Дмитрий Быков: Швабра стала визуальным символом России

Российский писатель и поэт – о публикации пыточных архивов и возможных последствиях.

— Вы знаете, сейчас главное событие второй половины года (подчеркиваю: главное событие второй половины года), помимо нобелевского награждения Муратова, помимо 4-й волны эпидемии — всё-таки это публикация пыточных архивов, — отметил в программе «Один» на «Эхо Москвы» Дмитрий Быков. — Вот эти все швабры. И швабра стала таким визуальным символом России.

Мы думали, что это будет символ чистки. Знаете, любопытная эволюция: слово «чистка» тоже навеки скомпрометировано. Потому что мы представляем себе при этом слове не чистку одежды, не чистку картофеля, а чистку рядов. Прореживание.

Но если называть вещи своими именами, то символом опричнины была метла, а символом путинской власти стала швабра. Но не потому, что это власть опричнины, а потому, что с этой шваброй известно что делают.

И как бы мы ни смотрели сегодня на Россию, вот слушаешь иного пропагандиста и чувствуешь, что у него там сзади швабра, что он на эту швабру насажен, как бибабо, и что им через эту швабру манипулируют. Его направляют этой шваброй. Смотришь на страдания народные и понимаешь, что народ страдает именно от этого: ему довольно глубоко загнали эту швабру.

Постоянно происходит одно — сцена из «Хрусталев, машину», которая еще так страшно повторяется в замечательном фильме Лозницы «Кроткая». Сцена изнасилования, причем изнасилования квачом или палкой, которая имитирует государственную вертикаль. Смотришь на государственную вертикаль, а видишь швабру.

Это страшное дело. Но, понимаете, ведь жизнь тогда становится невыносимой, когда у нее появляется визуальный символ. Когда колючая проволока становится главным символом государства. Я надеюсь, что я не оскорблю ничьих чувств, если скажу, что главный символ политики и культуры 2021 года — это швабра. Ужасно, да, но уже ничего не поделаешь — уже визуализировано.

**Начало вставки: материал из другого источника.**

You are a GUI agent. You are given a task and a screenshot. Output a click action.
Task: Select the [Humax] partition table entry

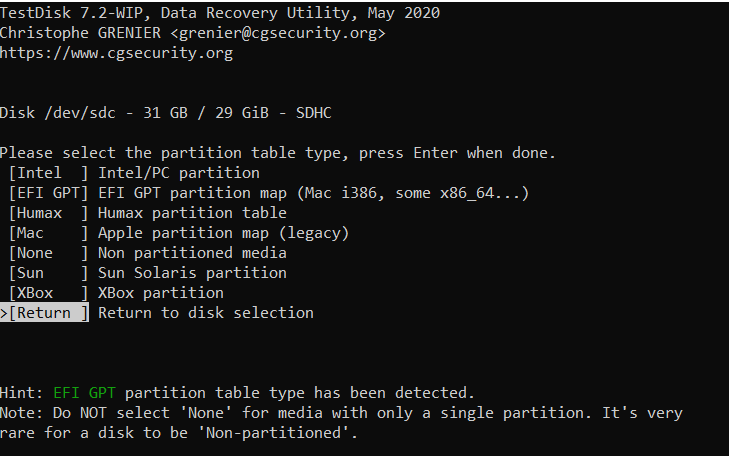pos(48,213)
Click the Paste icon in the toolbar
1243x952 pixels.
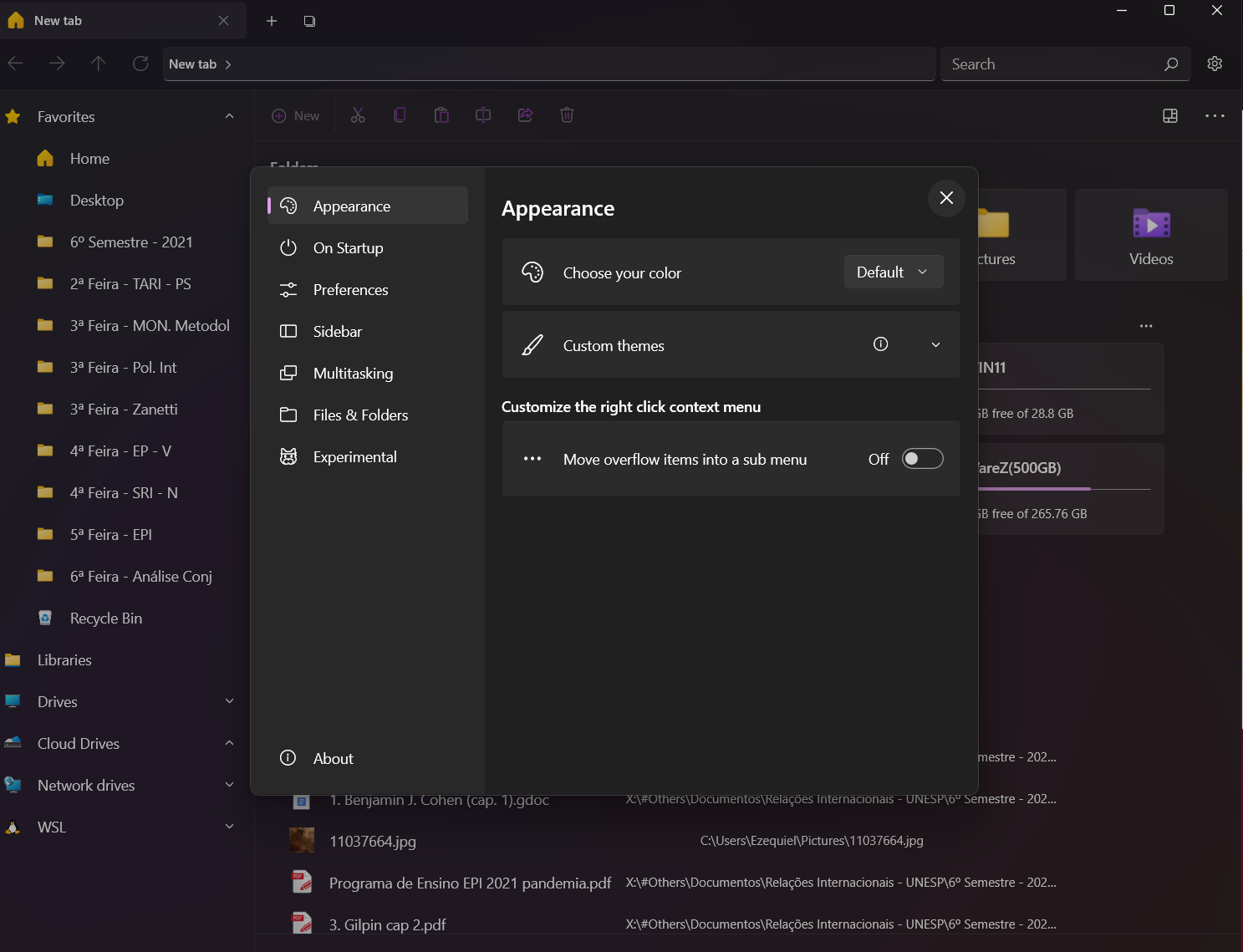coord(441,115)
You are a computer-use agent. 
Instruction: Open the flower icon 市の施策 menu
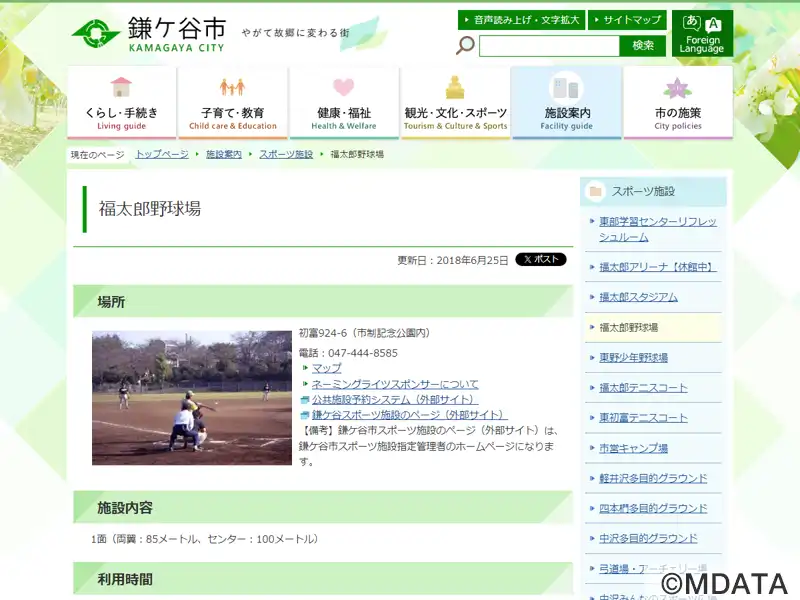click(678, 102)

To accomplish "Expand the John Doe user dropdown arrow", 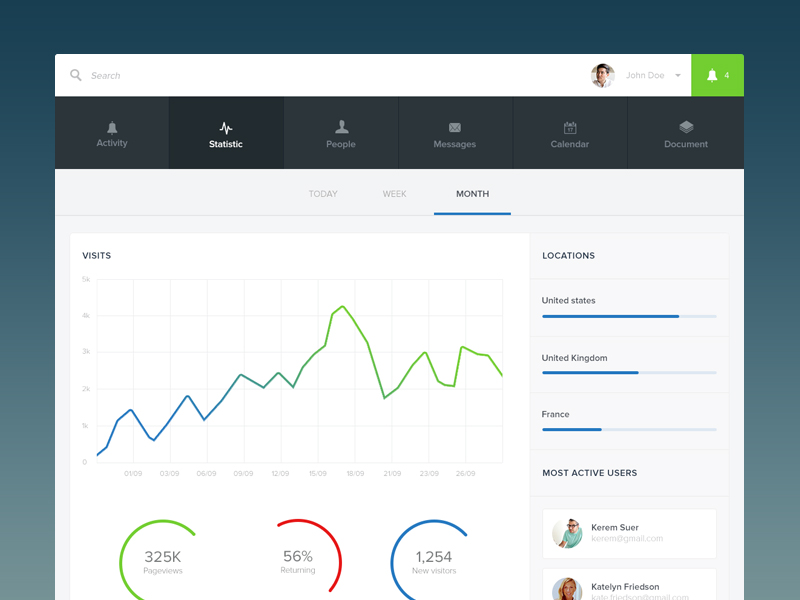I will 678,76.
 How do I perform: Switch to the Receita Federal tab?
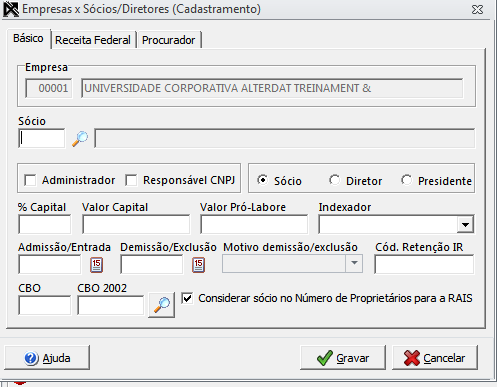[93, 40]
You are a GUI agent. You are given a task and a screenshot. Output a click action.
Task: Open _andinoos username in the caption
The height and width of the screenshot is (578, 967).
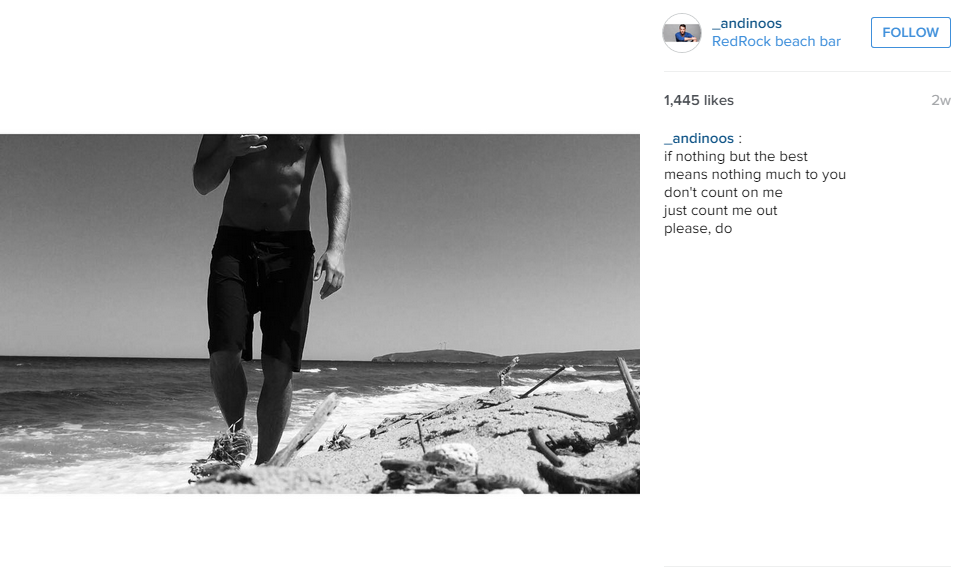[x=699, y=138]
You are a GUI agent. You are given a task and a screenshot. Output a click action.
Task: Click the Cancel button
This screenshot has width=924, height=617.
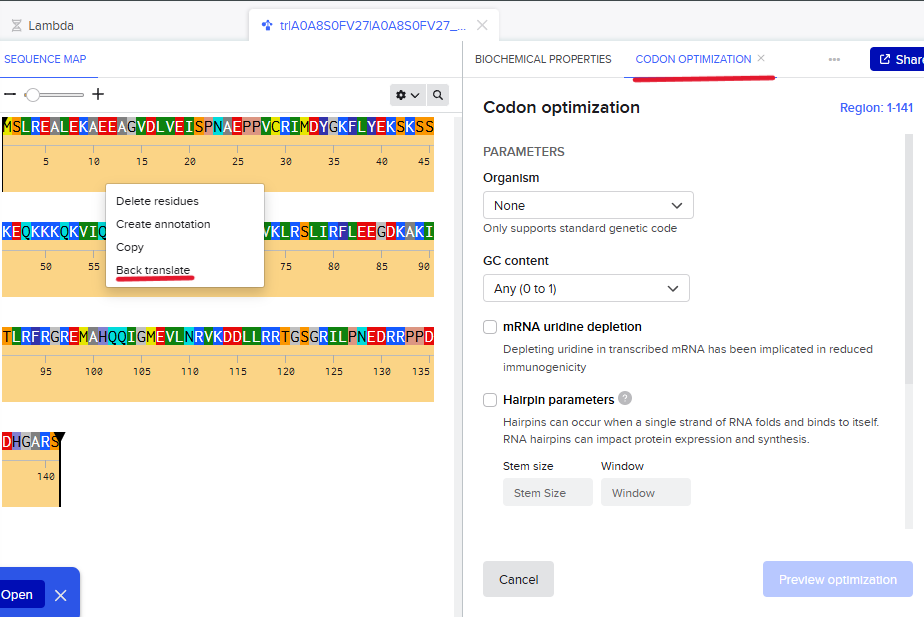pos(518,579)
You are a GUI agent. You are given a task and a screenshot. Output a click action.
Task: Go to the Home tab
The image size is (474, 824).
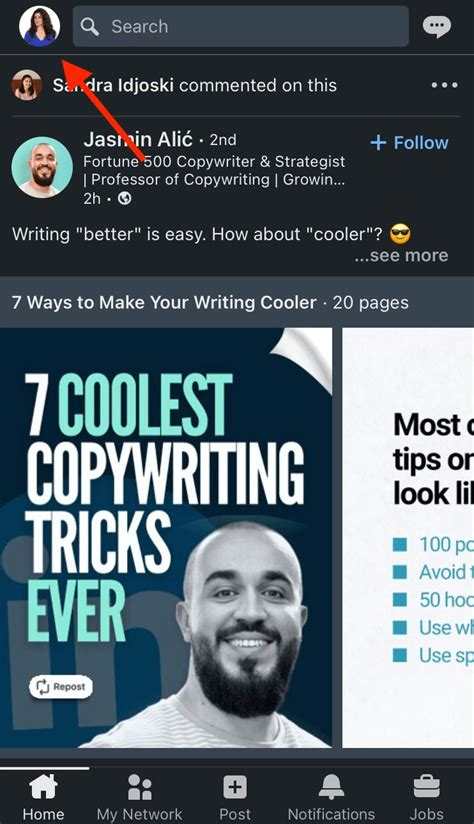coord(44,797)
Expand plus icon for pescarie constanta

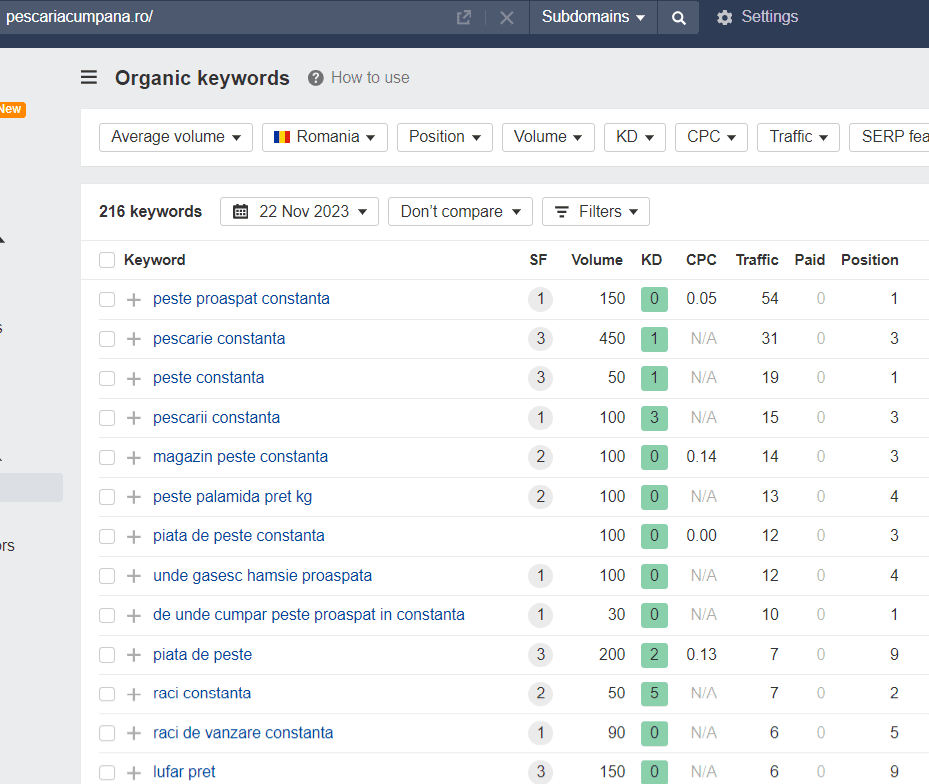[134, 339]
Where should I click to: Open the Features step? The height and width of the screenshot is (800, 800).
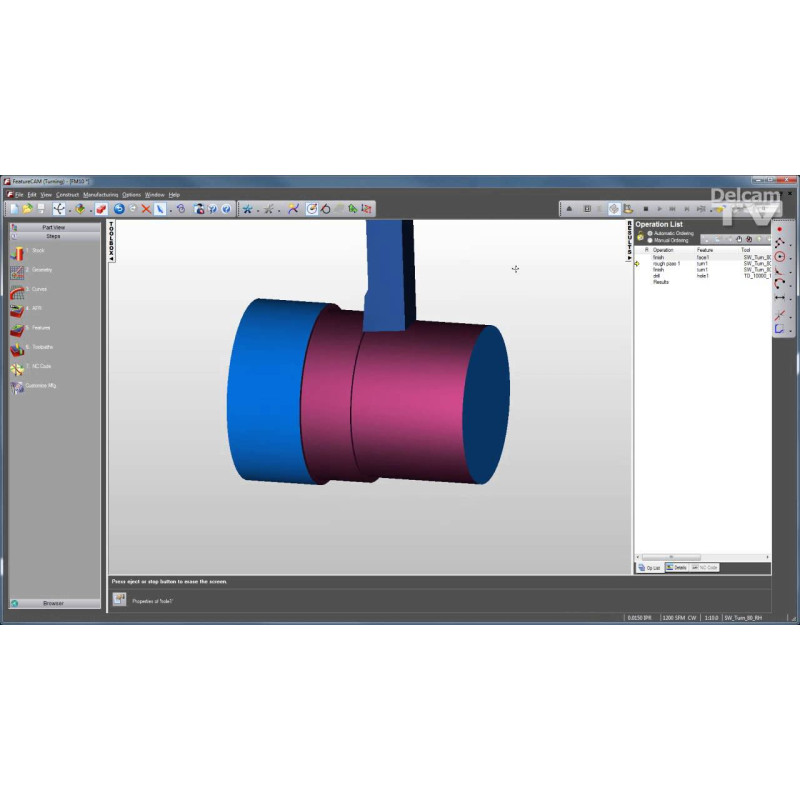click(x=17, y=328)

Поэтому высок шанс, что в России (я к этому не призываю, я это констатирую) пойдет череда восстаний тех людей, которым нечего терять. Если вы помните, перед смертью Сталина уже начались восстания в Воркуте, которые подавились нечеловечески жестоко.

А сразу после смерти Сталина восстание в Кенгире. Если начнут восставать зеки, то я не представляю, как это можно будет остановить. Потому что для этих людей действительно русская тюрьма хуже смерти. Для них смерть — в известном смысле избавление, освобождение.

Помните, как у Солженицына: могилу писателя перенесли из-за ограды зоны и перезахоронили около монастыря. «Освободился, значит», — говорит вертухай. Это в одной из солженицынских «крохоток». Вот здесь, мне кажется, та же история. Понимаете, когда начинают освобождаться в смерть.

Я подозреваю, что именно зековская тема, которая сейчас главная, потому что тема посадок везде, и ничего другого не происходит, кроме очередных обысков, это главная новизна — мне кажется, эта тема может рвануть. Люди могут начать не скажу освобождать, бороться за освобождение — может быть, пока хотя бы бороться за реформу пенитенциарной системы.

Эта скрепа уже очень утомила. Она уже совсем деградировала. С этим невозможно жить. Хотелось бы найти хоть какой-то просвет из российского зоновского мира, мира тюремного, где по-тюремному смотрят, по-тюремному поют, думают только о тюрьме, боятся тюрьмы.

Обыск, передача, адвокат — это всё вошло в русскую жизнь очень прочно, и это страшно надоело. Можно было бы жить, что-то делать, чем-то наслаждаться. Нет, ничем нельзя! Рот открыл — всё, швабра. Это очень опасно, неприятно.